Kommentar:Bescheidene Befunde

Gemessen am Gedröhne der Justiz sind die Abschluss-Befunde der Oberstaatsanwaltschaft im Fall Kirch bescheiden. Gravierende Vorwürfe wie Untreue und Betrug, die in Folge der Kirch-Insolvenz aufkamen, sind vom Tisch. Die verdächtige Spurenbildung in der Schweiz aber bleibt irgendwie unaufgeklärt.

Von Hans-Jürgen Jakobs

Es wurde, in amtlicher Mission, fast drei Jahre lang ermittelt. Die Insolvenz des Münchner Medienunternehmers Leo Kirch, die größte Wirtschaftspleite in der deutschen Geschichte, musste auch die Staatsanwaltschaft beschäftigen - zu verwickelt schien die Sache, allzu verdächtig die Spurenbildung im Nachbarland Schweiz.

Die Justiz machte ganz den Eindruck, mit großem Elan den Zusammenbruch des Kirch-Konzerns zu verfolgen. Ab und an tauchten in Medien Hinweise auf ihre Arbeit auf, und dass es vielleicht sogar Verwicklungen mit früheren Verdachtsfällen gebe, die ins ebenfalls geheimnisvolle Liechtenstein führten.

Gemessen an dem Gedröhne sind die Abschluss-Befunde der Münchner Oberstaatsanwaltschaft bescheiden.

Gravierende Vorwürfe - Untreue, Betrug - sind demnach vom Tisch. Es gibt keinen Prozess. Es gibt nur einige Strafbefehle, die gleichwohl ein Schlaglicht auf lockere Praktiken werfen, mit denen die Manager des verschachtelten Imperiums den Zeitpunkt der Bilanz-Wahrheit möglichst weit verschieben wollten.

Da hat Thomas Kirch, der Sohn des Eigentümers, eifrig riesige Beraterhonorare in Rechnung gestellt beim Hauptunternehmen Kirch Media, dem er als Aufsichtsrat in besonderer Weise verpflichtet war.

Und bei einer drängenden Kreditsache in Sachen Formel 1 hat der Manager Dieter Hahn ein wichtiges Dokument rückdatiert, damit die Gelder gesichert waren.

Gegen ihn, seinen Dienstherrn Kirch und den Finanzchef hat das Amtsgericht München Geldstrafen von jeweils 180 Tagessätzen zwischen 200 und 500 Euro erlassen. Das scheint kommod, vor allem angesichts der Vermögenverhältnisse der Betroffenen.

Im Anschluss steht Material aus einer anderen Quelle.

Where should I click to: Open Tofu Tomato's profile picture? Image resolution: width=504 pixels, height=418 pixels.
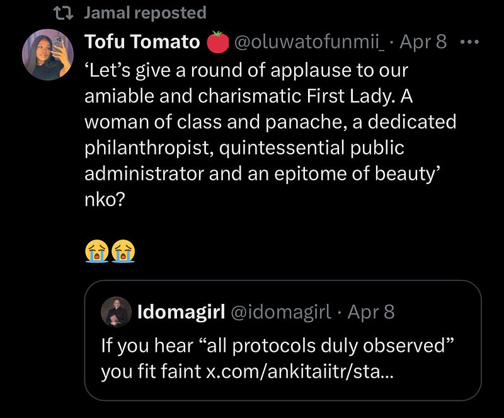pos(47,55)
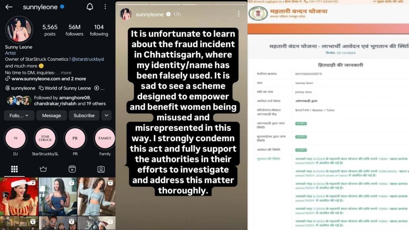Expand suggested accounts chevron next to Subscribe
Viewport: 409px width, 230px height.
(x=106, y=116)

Leo Kirch sitzt jeden Tag in einem Büro in der Münchner Innenstadt und betreibt Prozesse gegen die Deutsche Bank, die er als Verursacher seiner Pleite sieht. Seine Frau hat Immobilienbesitz. Womöglich gibt es noch Beteiligungen und Finanzierungen, die ihm zuzurechnen sind. Der Medienmythos Kirch war zu schön, als dass Bayern und Deutschland ganz darauf verzichten könnte.

Die richtige Bilanz seines Untergangs von 2002 muss aber wohl erst noch geschrieben werden. Es ist eine Geschichte, in der die Schweiz eine Hauptrolle spielt und Exotenstaaten wie Panama. Einstweilen kann sich Leo Kirch rehabilitiert fühlen.